=== Source document ===
────────────────────────────────────────

The Canada lynx is apparently doing so well in the United States that the government is taking steps to remove special protections that were put in place nearly two decades ago when the cat was deemed to be at risk of extinction. This should be a good news story for once but unfortunately, many experts think that this delisting has more to do with politics than conservation.
Found in just a handful of the southern 48 states, the range of the snow-loving Canada lynx is far more restricted than its smaller cousin, the bobcat. The felines were first listed by the US Fish and Wildlife Service (USFWS) as threatened back in 2000 when logging and development was destroying their habitat and hunting was decreasing their numbers.
As a result, the animals were listed as protected under the Endangered Species Act, a move that disrupted many logging and road building plans on federal lands, but one that – according to the USFWS this week – has worked. In the past 17 years, the agency says that numbers have “remained resilient” and in some cases even increased.
“Not only are lynx found in more places, but signs of lynx are found more frequently during our surveys,” explained Chandler Woodcock, the commissioner at the Maine Department of Inland Fisheries and Wildlife. “The research conducted by our biologists in conjunction with the USFWS showed modern forest management practices are compatible with lynx conservation.”
While this might be the official line from the government organization, there are plenty of environmentalists and conservationists lining up to say otherwise.

────────────────────────────────────────

=== Entries supplied ===
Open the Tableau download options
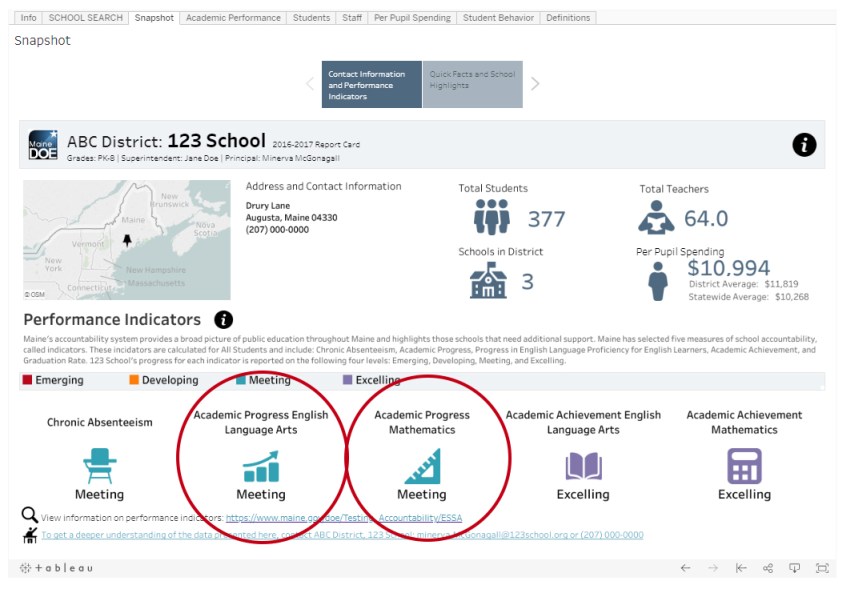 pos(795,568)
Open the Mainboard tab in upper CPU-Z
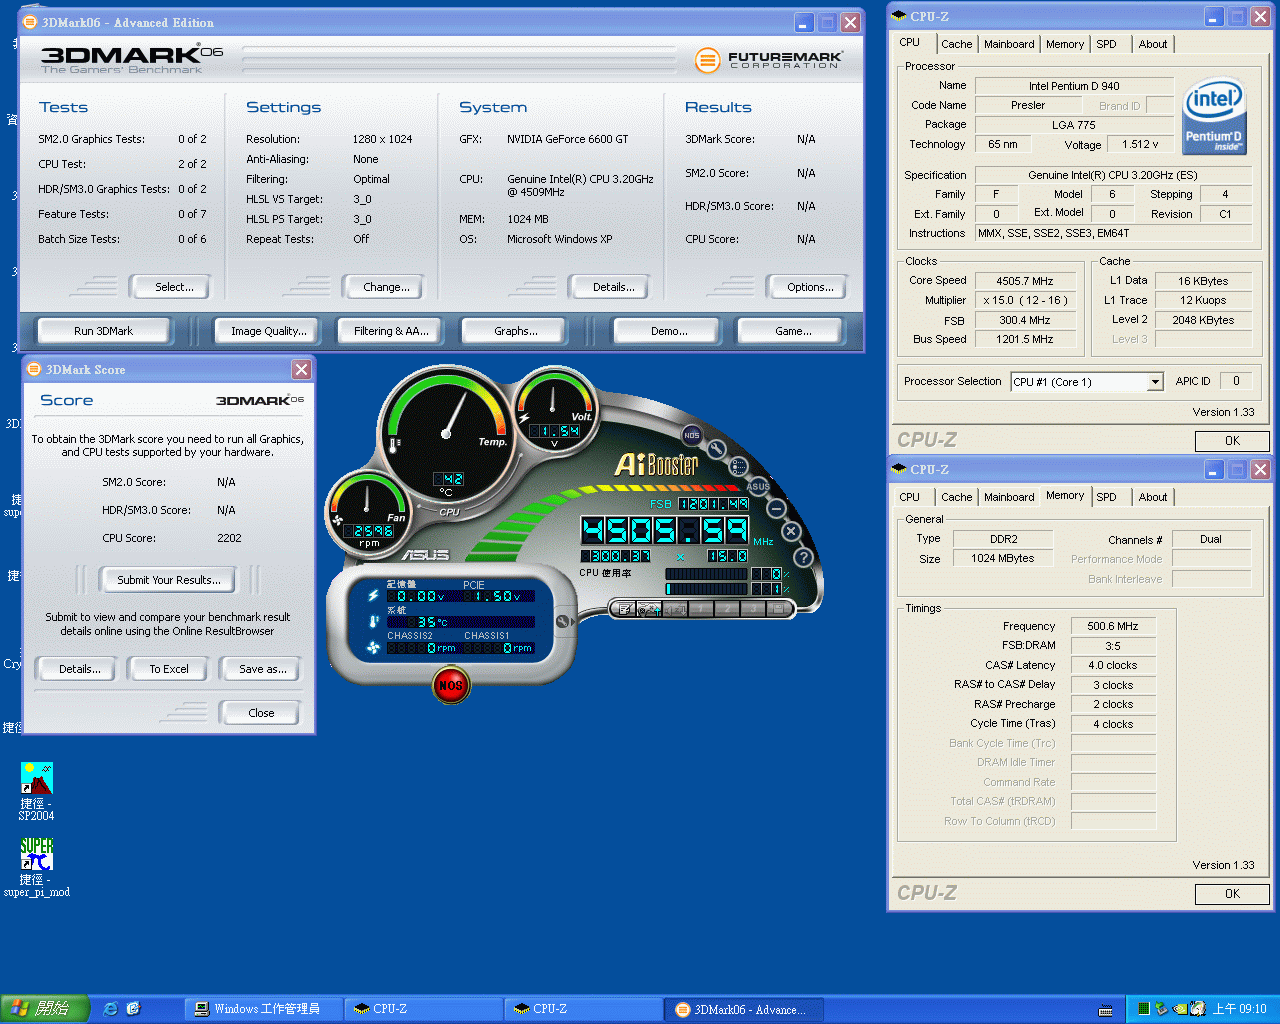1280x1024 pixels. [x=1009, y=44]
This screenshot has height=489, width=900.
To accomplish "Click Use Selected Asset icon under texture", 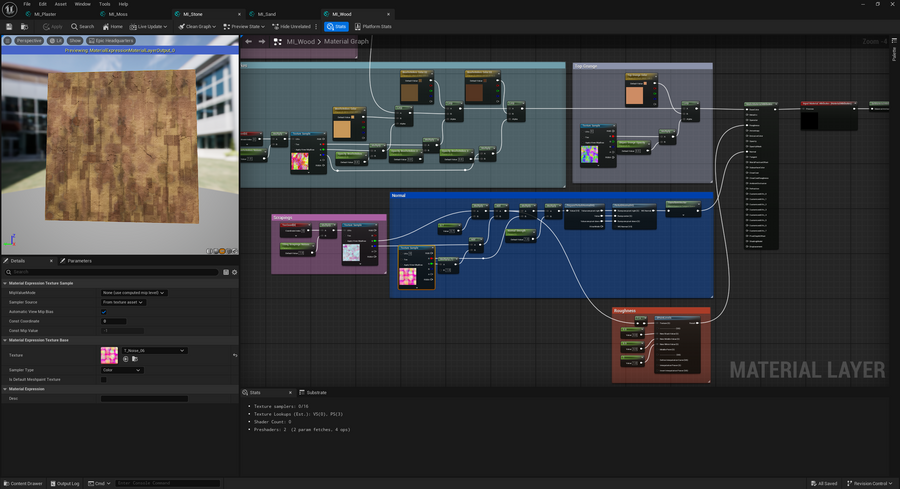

────────────────────────────────────────

=== Problems to solve ===
1. In the Canada lynx article, in what year did the US Fish and Wildlife Service first list the lynx as threatened?
2. Continue the Canada lynx article, starting after its last sentence.

=== Answers for each item ===
1. 2000

2.
“This is a political decision – pure and simple,” Matthew Bishop, an attorney with the Western Environmental Law Center, told The Washington Post. “This administration is throwing science out the window. The best science tells us that lynx are worse off than they were when originally listed in 2000.”
One of the main criticisms of the decision to remove the special protection – which is the first step to taking the lynx off the Endangered Species Act list altogether – is that evidence suggests as climate change kicks in, the snow-adapted cats are going to suffer from both reduced habitat and reduced prey that make up their main food source. The government is being accused of shortening the timescale over which they are assessing the threats to the lynx, from 2100 to 2050.
Conservationists are worried that this move will lead to the extinction of the lynx in the lower 48 states, something which currently can still be avoided.